From the Author: The Information Architecture To Pursue
A top priority of CIOs and organizations everywhere is how to best adapt the environment to manage the information asset. There is a plethora of available systems to throw into that equation. The possibilities can be daunting.
- "One size fits all" does not apply to information architecture.
- Gone are the days when vendors could bring their laminated architectures to a client with credibility.
- Organizations must go forward incrementally from where they are and deliver business returns with each at the quarter-, not year-level, turnaround.
For such an important asset, the barometer cannot be a competitor’s environment. Early adopters of good practices will reap the most rewards. Following are several key actions to take to improve a company’s information architecture.
Move Key Operational Systems To In-Memory
In-memory for operational systems is appropriate wherever SQL is used operationally and the performance gains of in-memory can be utilized.
Configurations differ. Products like VoltDB are NewSQL systems purpose-built for storing data and throughput of transactional systems. NewSQL is used today for traditional high performance applications such as capital markets data feeds, financial trade, telco record streams, sensor-based distribution systems, wireless, online gaming, fraud detection, digital ad exchanges, and micro transaction systems.
NewSQL systems are in-memory, schema-based DBMS systems that scale out in a cluster. They have high availability architectures that use synchronous, multi-master, active-active replication. As the name implies, NewSQL supports full SQL – aggregate functions, LIKE, UNION, materialized views, indexes, etc.
In-memory also is found in DBMS environments that primarily scale-up like SAP HANA, Teradata, and IBM PureData. With in-memory systems like HANA, a company can store its entire operational database entirely in RAM as the primary persistence layer. With the increasing number of cores (multi-core CPUs) becoming standard, CPUs are able to process increased data volumes in parallel. Main memory is no longer a limited resource. These systems recognize this and fully exploit main memory. Caches and layers are eliminated because the entire physical database is sitting on the motherboard and is therefore in memory all the time. By providing added performance and full ACID compliance, these systems are pushing up the threshold of size and complexity where NoSQL systems make sense.
Selectively Utilize Data Stream Processing
Data stream processing and event stream processing can hardly be considered a data store alongside DBMS and file systems since it doesn’t actually store data. However, it is a data processing platform. Data is only stored in data stores for processing later anyway so if an organization can perform all processing without the storage, it can skip the storage. Profile data, such as found in a Master Data Management hub can be added to the processing alongside the stream, providing instantaneous context-sensitive processing in real-time.
Examine The Syndicated Data Marketplace
Data has existed for purchase for a while, but the data has mostly been sourced into a very specific need, such as a marketing list for a promotion. As organizations make the move to more widespread data access and leveragable data structures, an investment in syndicated data can be leveraged throughout the enterprise.

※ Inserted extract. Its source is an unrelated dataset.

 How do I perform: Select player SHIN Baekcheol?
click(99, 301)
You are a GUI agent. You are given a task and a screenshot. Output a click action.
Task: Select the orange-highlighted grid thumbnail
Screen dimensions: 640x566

Embrace Master Data Management
When facing a mounting workload adding value to an enterprise with information management, considering key components of each application that can be managed separately is wise. The most prominent of these components is master data. Building master data in a scalable, sharable manner, such as with a master data management approach, will streamline project development time and bring consistent data to multiple applications.
Utilize Data Virtualization
Dispense with the notion that each query can come from one data store. With data virtualization making big gains in recent years, data can be selectively stored in its best-fit platform and still be served to queries requiring data from elsewhere. Data virtualization can be a way to save the day for one-off queries or selective queries using data virtualization can be architected into scheduled operations.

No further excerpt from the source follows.